Rewrite the data from the line containing "Screen dimensions: 800x600" through the line containing "pyautogui.click(x=87, y=508)", keeping every line, requests included, and raising each coordinate in the answers by 104. Give only those lines.

--- Supplied records ---
## start

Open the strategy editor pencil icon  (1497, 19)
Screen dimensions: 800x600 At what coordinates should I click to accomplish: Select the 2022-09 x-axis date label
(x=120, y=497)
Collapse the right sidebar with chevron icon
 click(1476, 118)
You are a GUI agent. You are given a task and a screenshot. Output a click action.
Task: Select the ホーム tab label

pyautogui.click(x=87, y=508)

## end
## start

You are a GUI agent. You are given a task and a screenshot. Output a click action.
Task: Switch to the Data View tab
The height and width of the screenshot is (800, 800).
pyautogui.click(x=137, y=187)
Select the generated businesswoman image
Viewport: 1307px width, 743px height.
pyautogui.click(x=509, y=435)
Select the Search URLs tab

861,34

## end
## start

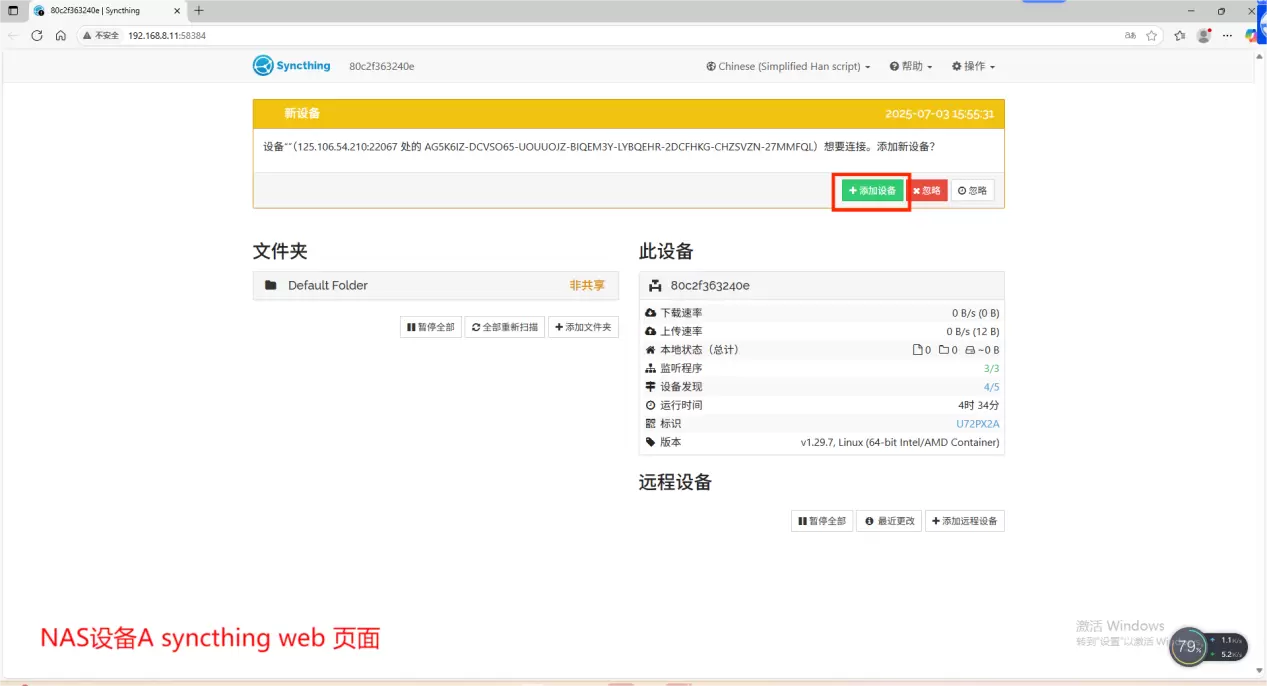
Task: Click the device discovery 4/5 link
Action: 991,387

## end

--- Answer in full ---
Screen dimensions: 800x600 At what coordinates should I click to accomplish: Select the 2022-09 x-axis date label
(x=224, y=601)
Collapse the right sidebar with chevron icon
 click(1580, 222)
You are a GUI agent. You are given a task and a screenshot. Output a click action.
Task: Select the ホーム tab label

pyautogui.click(x=191, y=612)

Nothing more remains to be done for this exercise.